IMPORTANT: This proxy configuration blocks access to the google metadata server. This is important to prevent access to the VM’s service account and resources it has access to.

That should start a proxy VM, create a firewall rule to allow access, and publish the internal IP in DNS as ‘proxy.example.internal’.

Step 2: Create a peering connection to the ‘services network’
This step will create the peering connection to the google hosted ‘services network’ where the Cloud Build private pool instances will live. If you’ve created your private GKE cluster first, a peering connection may already exist.

### Create a private service peering address range ###
resource "google_compute_global_address" "psc-range" {
  name          = "private-service-ip-alloc"
  purpose       = "VPC_PEERING"
  address_type  = "INTERNAL"
  prefix_length = 16
  network       = <reference to your network>
}

### Create the service peering connection ###
resource "google_service_networking_connection" "psc" {
  network                 = <reference to your network>
  service                 = "servicenetworking.googleapis.com"
  reserved_peering_ranges = [google_compute_global_address.psc-range.name]
}

### Enable DNS resolving for example.internal in service networks###
resource "google_service_networking_peered_dns_domain" "dns-peering" {
  name       = "internal-dns-peering"
  network    = <reference to your network>
  dns_suffix = "example.internal."
}

The ‘DNS-peering’ allows the google-managed VPC for cloud build pools to resolve records in our ‘example.internal’ private DNS zone.
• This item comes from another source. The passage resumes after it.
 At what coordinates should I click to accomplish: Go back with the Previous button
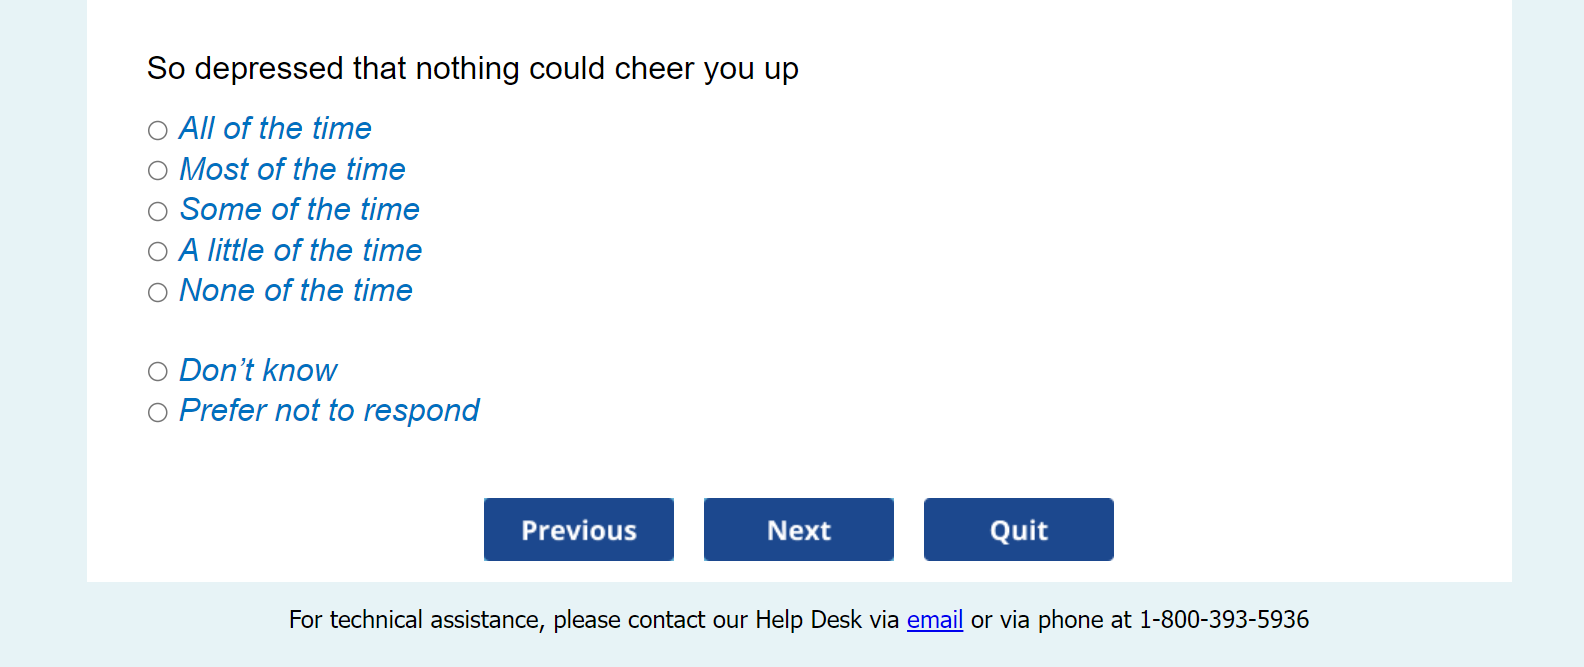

Step 3: Create a private Cloud Build worker pool
Next, it’s time to create our private Cloud Build pool. Unfortunately, the API and terraform resource for this are still in beta and ‘invite only’ at the moment of writing, so we’ll have to resort to using the ‘gcloud’ command-line tool or the console:

gcloud builds worker-pools create my-pool \
        --project=my-project \
        --region=europe-west4 \
        --peered-network=projects/my-project/global/networks/m-network \
        --worker-machine-type=e2-medium \
        --worker-disk-size=100

Step 4: Adjust your cloud build jobs to use the private pool and proxy
Almost there! Everything is now set up to run cloud build jobs in our own pool and access private resources like GKE. Let’s deploy a test job to try it out:

$ mkdir tmp && cd tmp
$ cat << EOF
steps:
- name: 'gcr.io/cloud-builders/kubectl'
  args: ['get', 'nodes']
  env:
  - 'CLOUDSDK_COMPUTE_REGION=<your GKE cluster region>'
  - 'CLOUDSDK_CONTAINER_CLUSTER=<your GKE cluster name>'
  - 'no_proxy=google.internal,googleapis.com'
  - 'https_proxy=proxy.example.internal:3128'
options:
  workerPool:
    'projects/my-project/locations/europe-west4/workerPools/my-pool'
EOF
$ gcloud builds submit --config test.yaml --project my-project

If all goes well, this should output a list of nodes in your GKE cluster! If not, check that your proxy VM has access to the GKE control plane (is it listed in master_authorized_networks?)

Conclusion
As you can see, this is quite a bit of work to do something that should be very simple and (IMHO) work out of the box. Hopefully, Google will realize this at some point and create a better solution. Until then, I hope the above will help to quickly get around this annoying issue.